▸ EXERCISE GOAL: Working from the records below, repeat exactly the lines starting at the line that contains "For every named" and ending at the line that contains "Купить (35, 426)", inclusive.

▸ DATA EXTRACT:
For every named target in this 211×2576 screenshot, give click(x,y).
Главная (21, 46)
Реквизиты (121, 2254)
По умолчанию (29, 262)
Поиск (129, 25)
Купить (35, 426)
--
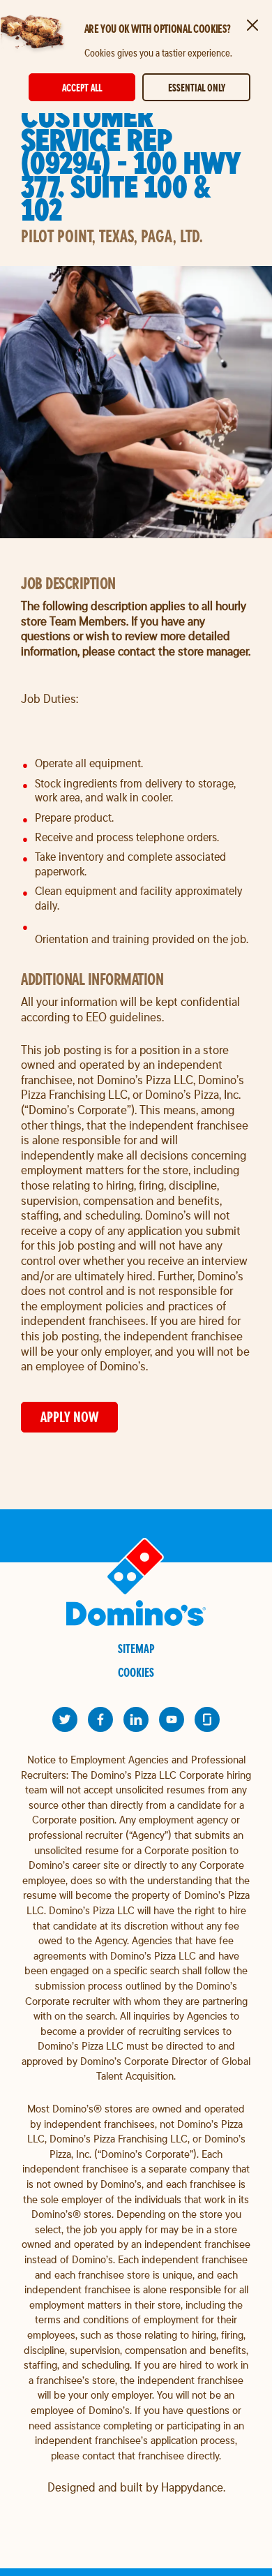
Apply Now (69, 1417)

▸ OUTPUT:
For every named target in this 211×2576 screenshot, give click(x,y).
Главная (21, 46)
Реквизиты (121, 2254)
По умолчанию (29, 262)
Поиск (129, 25)
Купить (35, 426)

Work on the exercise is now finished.